I see also this post How do I calculate the date six months from the current date using the datetime Python module?

so I tried dateutil.relativedelta but

from dateutil.relativedelta import relativedelta
datetime.datetime(year=2015, month=1, day=31)+relativedelta(months=1)

returns

datetime.datetime(2015, 2, 28, 0, 0)

so result was rounded one day before.

Is there a (clean) way to round day after ?
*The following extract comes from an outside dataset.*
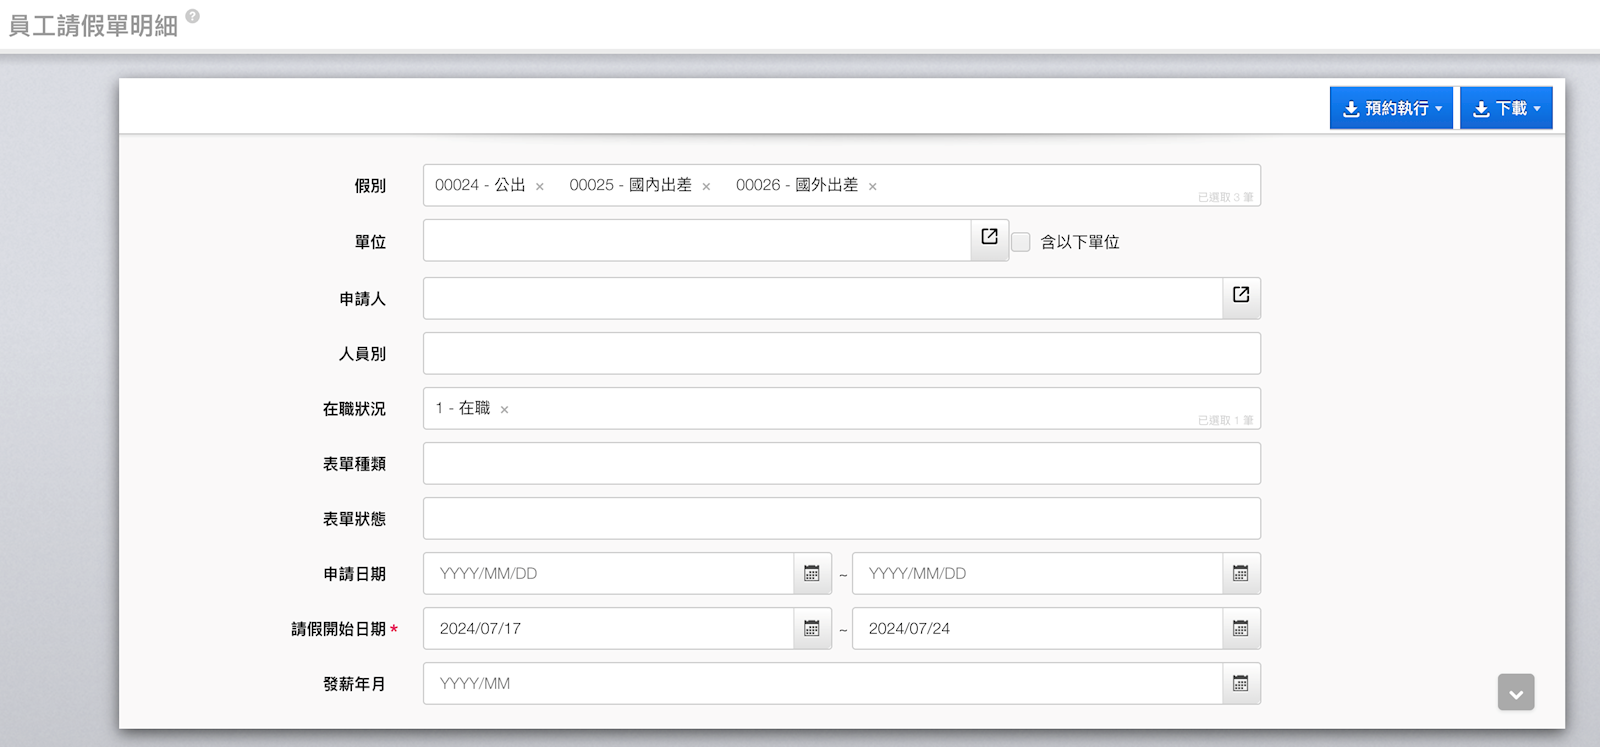Open calendar for 請假開始日期 end field

(x=1241, y=629)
edit: I gave an example with one month to add but I also want to be able to add for example : 2 years and 6 months (using a relativedelta(years=2, months=6))

Upvotes: 11

Views: 9205

Answers (4)

aircraft
aircraft

Reputation: 26886

Use the bellow method:

def datetime_offset_by_months(datetime_origin, n=1):
    """
    datetime offset by months
    :param datetime_origin: the original datetime
    :param n: count of months
    :return: after offset datetime
    """
    # create a shortcut object for one day
    one_day = datetime.timedelta(days=1)

    # first use div and mod to determine year cycle
    q, r = divmod(datetime_origin.month + n, 12)
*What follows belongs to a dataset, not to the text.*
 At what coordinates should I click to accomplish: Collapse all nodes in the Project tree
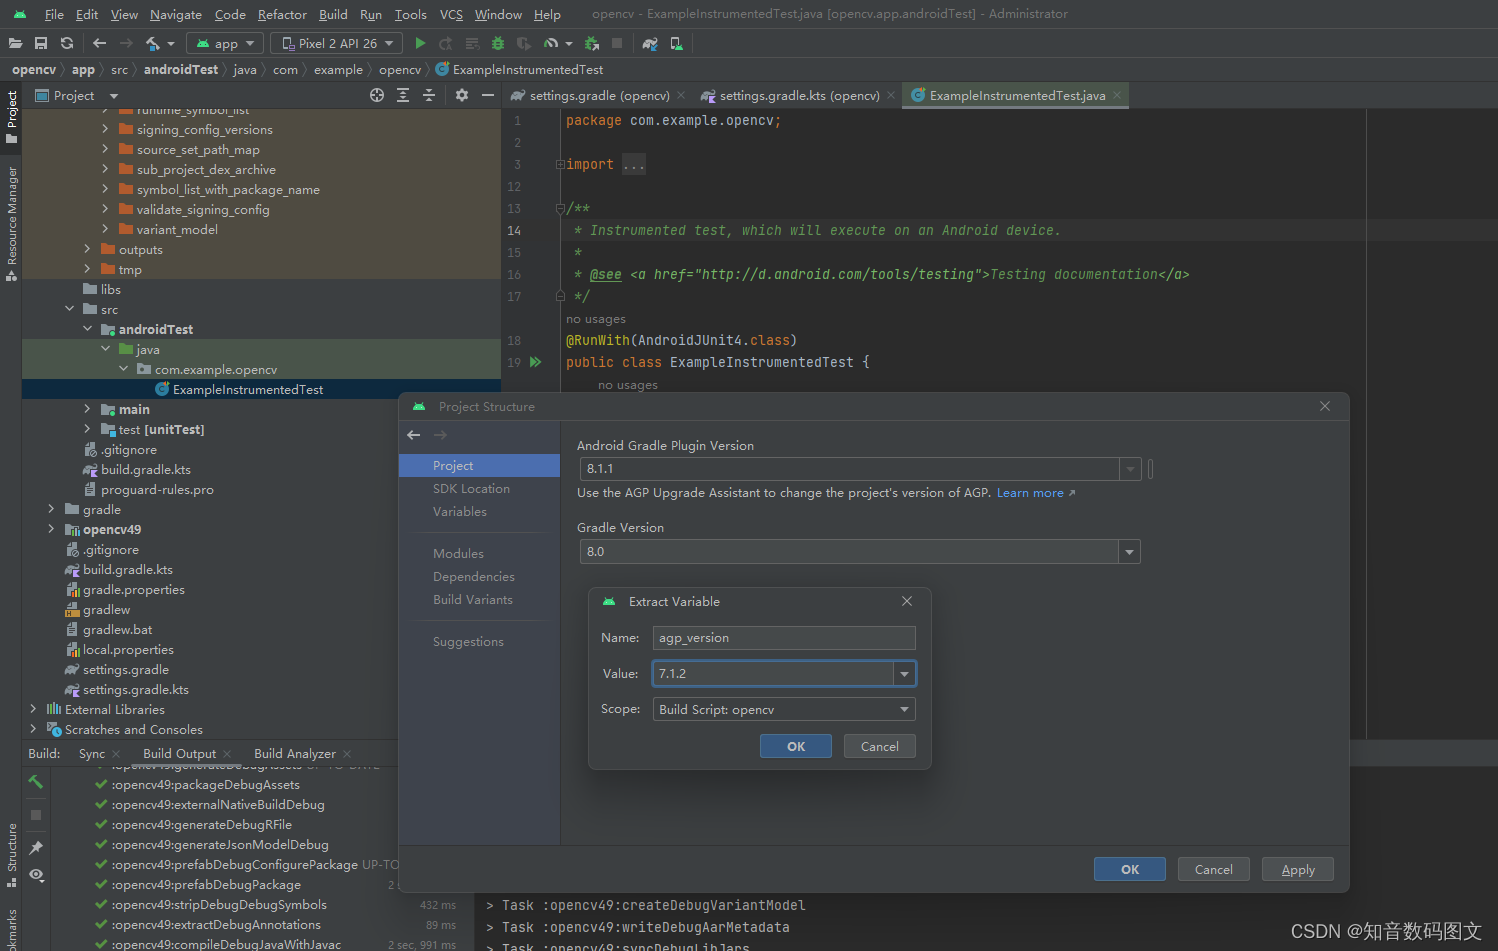[x=429, y=95]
    # create a datetime_offset
    # to be the last day of the target month
    datetime_offset = datetime.datetime(
        datetime_origin.year + q, r + 1, 1) - one_day

    '''
       if input date is the last day of this month
       then the output date should also be the last
       day of the target month, although the day
       www.iplaypy.com
       may be different.
       for example:
       datetime_origin = 8.31
       datetime_offset = 9.30
    '''

    if datetime_origin.month != (datetime_origin + one_day).month:
        return datetime_offset

    '''
        if datetime_origin day is bigger than last day of
        target month, then, use datetime_offset
        for example:
        datetime_origin = 10.31
        datetime_offset = 11.30
    '''

    if datetime_origin.day >= datetime_offset.day:
        return datetime_offset

    '''
     then, here, we just replace datetime_offset's day
     with the same of datetime_origin, that's ok.
    '''

    return datetime_offset.replace(day= datetime_origin.day)

the usage of it:

import datetime
now_date = datetime.datetime.now()

off_set_datetime = datetime_offset_by_months(now_date, -2)
print(off_set_datetime)

Upvotes: 0

Ffisegydd
Ffisegydd

Reputation: 53678

You can use dateutil.relativedelta.relativedelta and manually check the datetime.day attribute, if the original day is greater than the new day, then add a day.

The function below accepts a datetime object and relativedelta object. Note that the code below only works for years and months, I don't believe it'll work if you use anything below that (days, hours, etc). You could easily modify this function to take years and months as arguments and then construct the relativedelta inside the function itself.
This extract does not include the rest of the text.